AVAILABLE RECORDS:
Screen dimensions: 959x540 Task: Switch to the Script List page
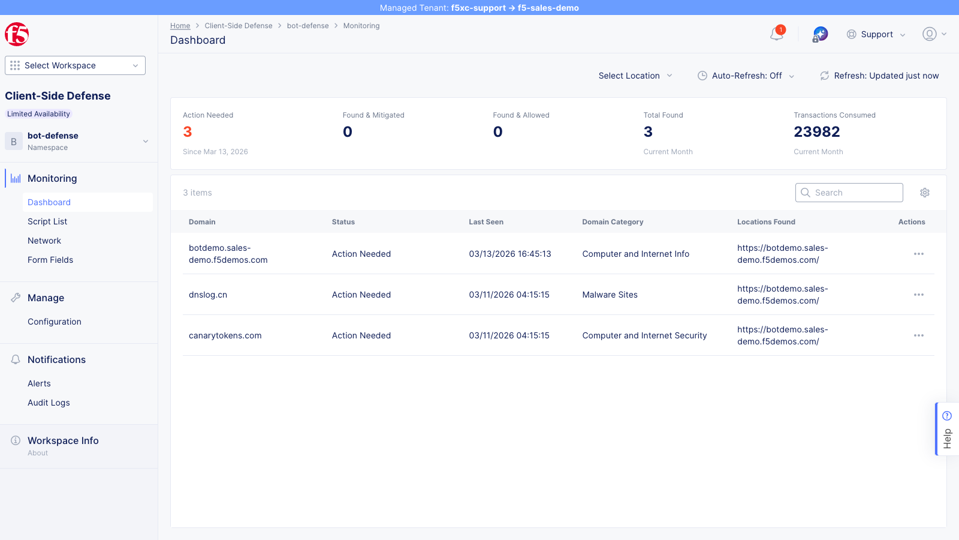coord(47,221)
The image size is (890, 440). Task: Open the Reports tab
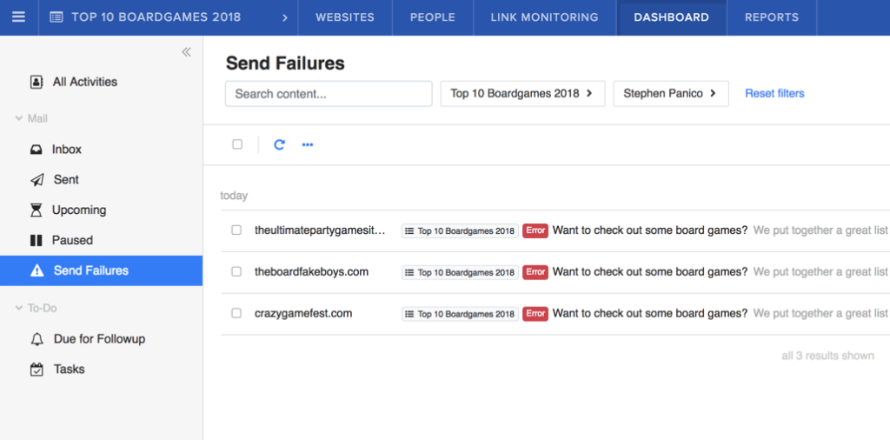[771, 17]
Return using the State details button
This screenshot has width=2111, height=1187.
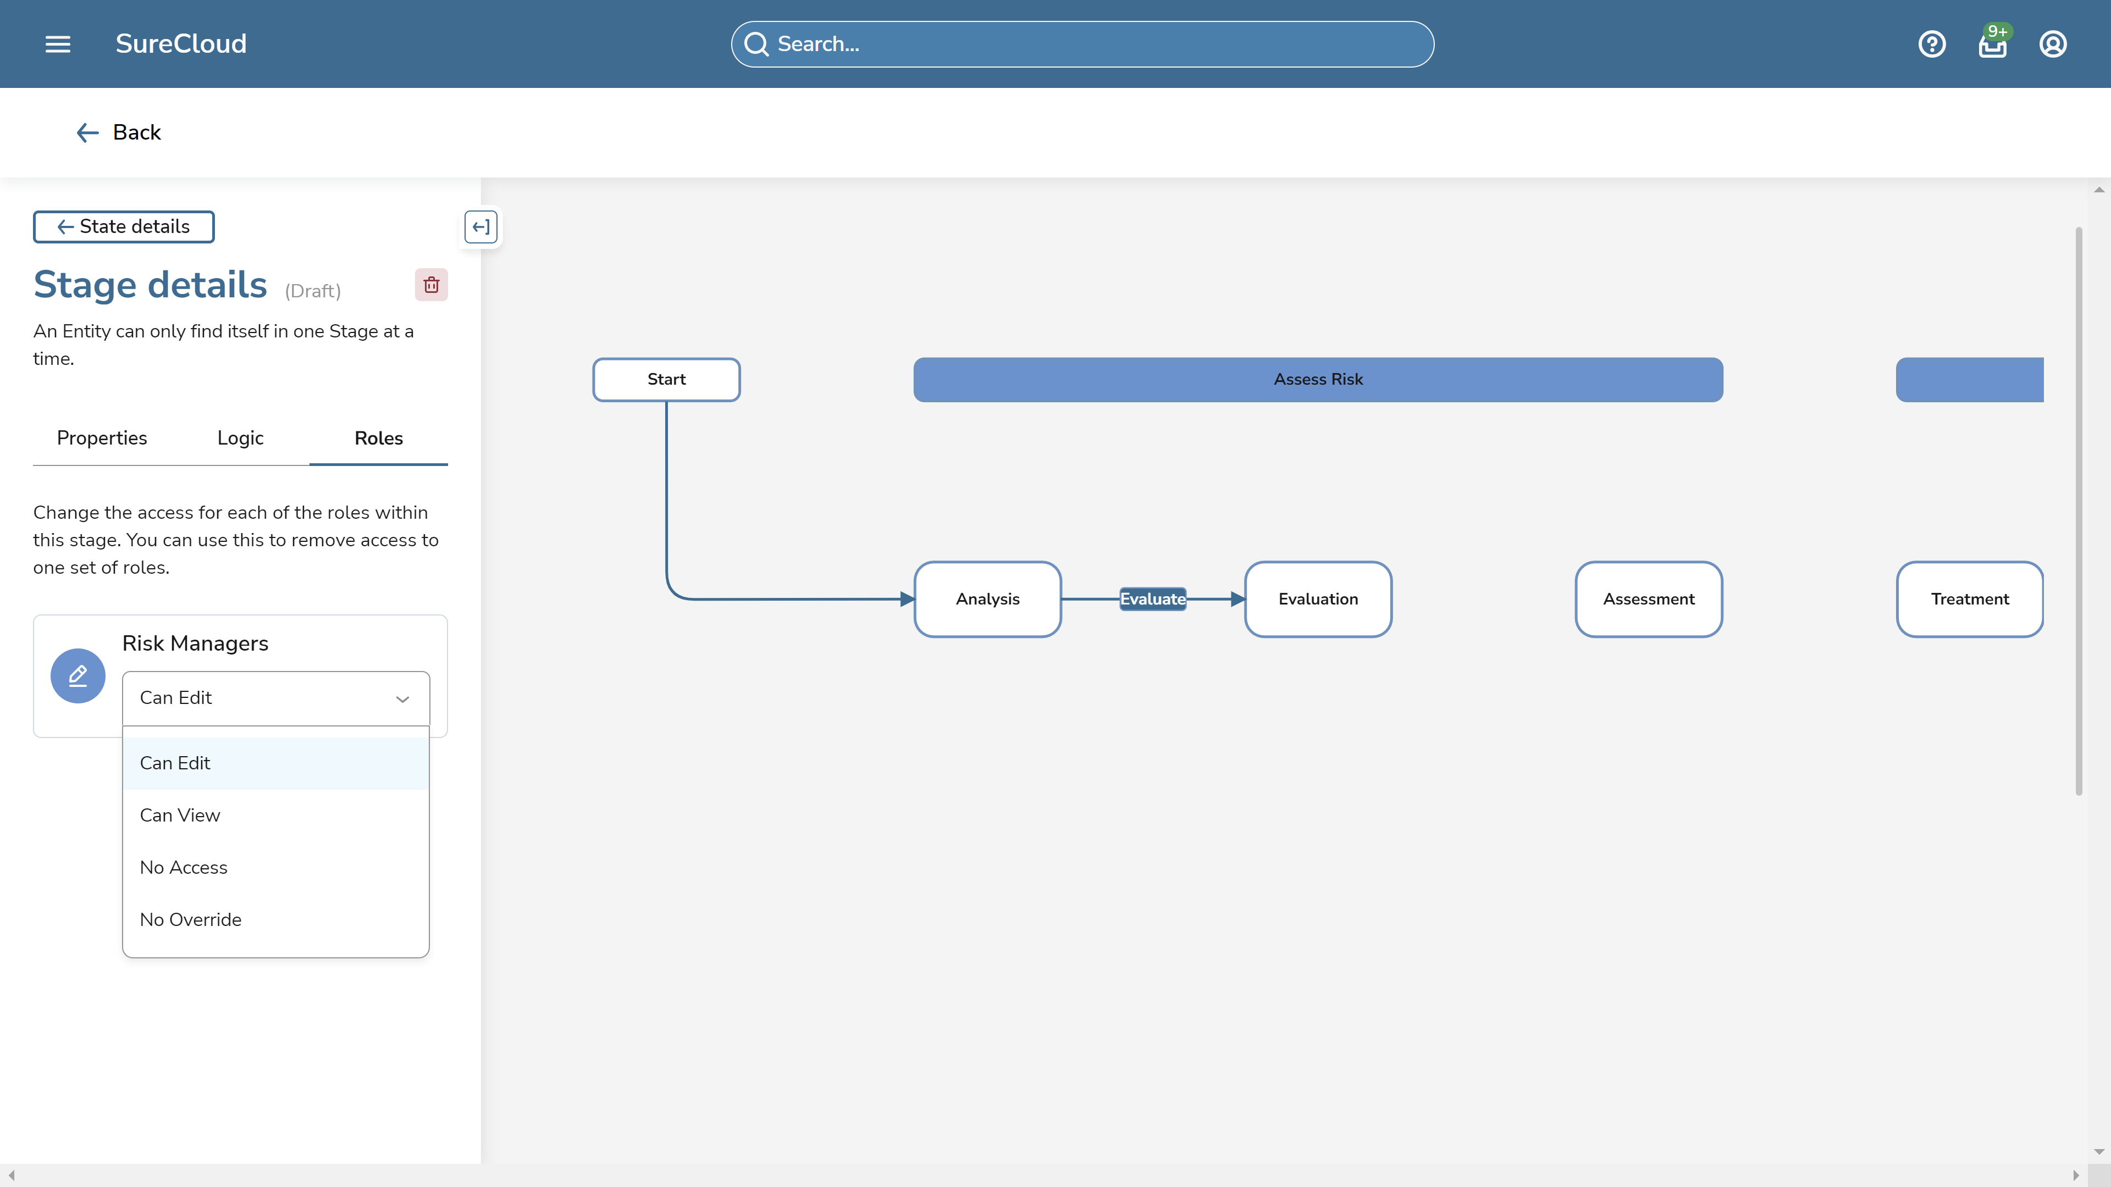(x=123, y=227)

INSTRUCTIONS FOR THE TASK: Reproduce every record above line for line, keeping each character unchanged and leaving out the pictures.

EXPECTED ANSWER:
Screen dimensions: 959x540 Task: Switch to the Script List page
coord(47,221)
The image size is (890, 440). Task: Open the Reports tab
[771, 17]
Return using the State details button
This screenshot has width=2111, height=1187.
(x=123, y=227)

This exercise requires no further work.